| EXERCISE TASK |
Convert every line of the records below into one string in a JSON list, and skip the blank lines.

• • • •

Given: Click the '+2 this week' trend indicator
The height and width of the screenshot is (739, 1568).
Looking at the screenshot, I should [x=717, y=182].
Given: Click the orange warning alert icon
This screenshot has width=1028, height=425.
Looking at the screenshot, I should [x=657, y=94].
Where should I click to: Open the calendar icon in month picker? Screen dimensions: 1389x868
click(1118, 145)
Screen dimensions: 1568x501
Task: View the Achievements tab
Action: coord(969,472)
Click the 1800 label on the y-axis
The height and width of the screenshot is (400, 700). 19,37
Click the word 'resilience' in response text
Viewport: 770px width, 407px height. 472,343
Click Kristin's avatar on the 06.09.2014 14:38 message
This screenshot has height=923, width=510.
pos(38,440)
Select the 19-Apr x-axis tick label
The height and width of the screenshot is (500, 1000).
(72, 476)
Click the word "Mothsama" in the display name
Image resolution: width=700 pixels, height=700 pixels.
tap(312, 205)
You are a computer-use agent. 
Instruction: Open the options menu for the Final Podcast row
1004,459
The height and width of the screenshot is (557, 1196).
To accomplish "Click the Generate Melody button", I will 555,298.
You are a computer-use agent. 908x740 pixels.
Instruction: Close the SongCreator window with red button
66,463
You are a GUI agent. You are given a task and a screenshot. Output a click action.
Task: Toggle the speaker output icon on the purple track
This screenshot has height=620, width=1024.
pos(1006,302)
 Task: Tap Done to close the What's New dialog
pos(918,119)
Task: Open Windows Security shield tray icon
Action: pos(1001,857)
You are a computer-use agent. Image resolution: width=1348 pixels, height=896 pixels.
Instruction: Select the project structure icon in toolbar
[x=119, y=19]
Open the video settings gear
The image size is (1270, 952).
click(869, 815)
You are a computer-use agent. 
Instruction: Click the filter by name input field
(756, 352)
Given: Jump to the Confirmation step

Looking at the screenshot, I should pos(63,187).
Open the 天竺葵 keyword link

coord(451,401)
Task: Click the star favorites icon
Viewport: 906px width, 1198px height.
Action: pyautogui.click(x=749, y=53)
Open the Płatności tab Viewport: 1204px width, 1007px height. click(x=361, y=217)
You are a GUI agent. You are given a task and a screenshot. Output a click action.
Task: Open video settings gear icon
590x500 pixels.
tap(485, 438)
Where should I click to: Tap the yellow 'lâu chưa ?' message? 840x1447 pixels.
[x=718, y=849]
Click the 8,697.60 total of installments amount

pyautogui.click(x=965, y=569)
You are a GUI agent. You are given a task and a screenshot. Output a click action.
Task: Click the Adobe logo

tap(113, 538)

• • • •

| CORRECT RESULT |
[
  "Given: Click the '+2 this week' trend indicator",
  "The height and width of the screenshot is (739, 1568).",
  "Looking at the screenshot, I should [x=717, y=182].",
  "Given: Click the orange warning alert icon",
  "This screenshot has width=1028, height=425.",
  "Looking at the screenshot, I should [x=657, y=94].",
  "Where should I click to: Open the calendar icon in month picker? Screen dimensions: 1389x868",
  "click(1118, 145)",
  "Screen dimensions: 1568x501",
  "Task: View the Achievements tab",
  "Action: coord(969,472)",
  "Click the 1800 label on the y-axis",
  "The height and width of the screenshot is (400, 700). 19,37",
  "Click the word 'resilience' in response text",
  "Viewport: 770px width, 407px height. 472,343",
  "Click Kristin's avatar on the 06.09.2014 14:38 message",
  "This screenshot has height=923, width=510.",
  "pos(38,440)",
  "Select the 19-Apr x-axis tick label",
  "The height and width of the screenshot is (500, 1000).",
  "(72, 476)",
  "Click the word \"Mothsama\" in the display name",
  "Image resolution: width=700 pixels, height=700 pixels.",
  "tap(312, 205)",
  "You are a computer-use agent. ",
  "Instruction: Open the options menu for the Final Podcast row",
  "1004,459",
  "The height and width of the screenshot is (557, 1196).",
  "To accomplish \"Click the Generate Melody button\", I will 555,298.",
  "You are a computer-use agent. 908x740 pixels.",
  "Instruction: Close the SongCreator window with red button",
  "66,463",
  "You are a GUI agent. You are given a task and a screenshot. Output a click action.",
  "Task: Toggle the speaker output icon on the purple track",
  "This screenshot has height=620, width=1024.",
  "pos(1006,302)",
  " Task: Tap Done to close the What's New dialog",
  "pos(918,119)",
  "Task: Open Windows Security shield tray icon",
  "Action: pos(1001,857)",
  "You are a computer-use agent. Image resolution: width=1348 pixels, height=896 pixels.",
  "Instruction: Select the project structure icon in toolbar",
  "[x=119, y=19]",
  "Open the video settings gear",
  "The image size is (1270, 952).",
  "click(869, 815)",
  "You are a computer-use agent. ",
  "Instruction: Click the filter by name input field",
  "(756, 352)",
  "Given: Jump to the Confirmation step",
  "Looking at the screenshot, I should pos(63,187).",
  "Open the 天竺葵 keyword link",
  "coord(451,401)",
  "Task: Click the star favorites icon",
  "Viewport: 906px width, 1198px height.",
  "Action: pyautogui.click(x=749, y=53)",
  "Open the Płatności tab Viewport: 1204px width, 1007px height. click(x=361, y=217)",
  "You are a GUI agent. You are given a task and a screenshot. Output a click action.",
  "Task: Open video settings gear icon",
  "590x500 pixels.",
  "tap(485, 438)",
  "Where should I click to: Tap the yellow 'lâu chưa ?' message? 840x1447 pixels.",
  "[x=718, y=849]",
  "Click the 8,697.60 total of installments amount",
  "pyautogui.click(x=965, y=569)",
  "You are a GUI agent. You are given a task and a screenshot. Output a click action.",
  "Task: Click the Adobe logo",
  "tap(113, 538)"
]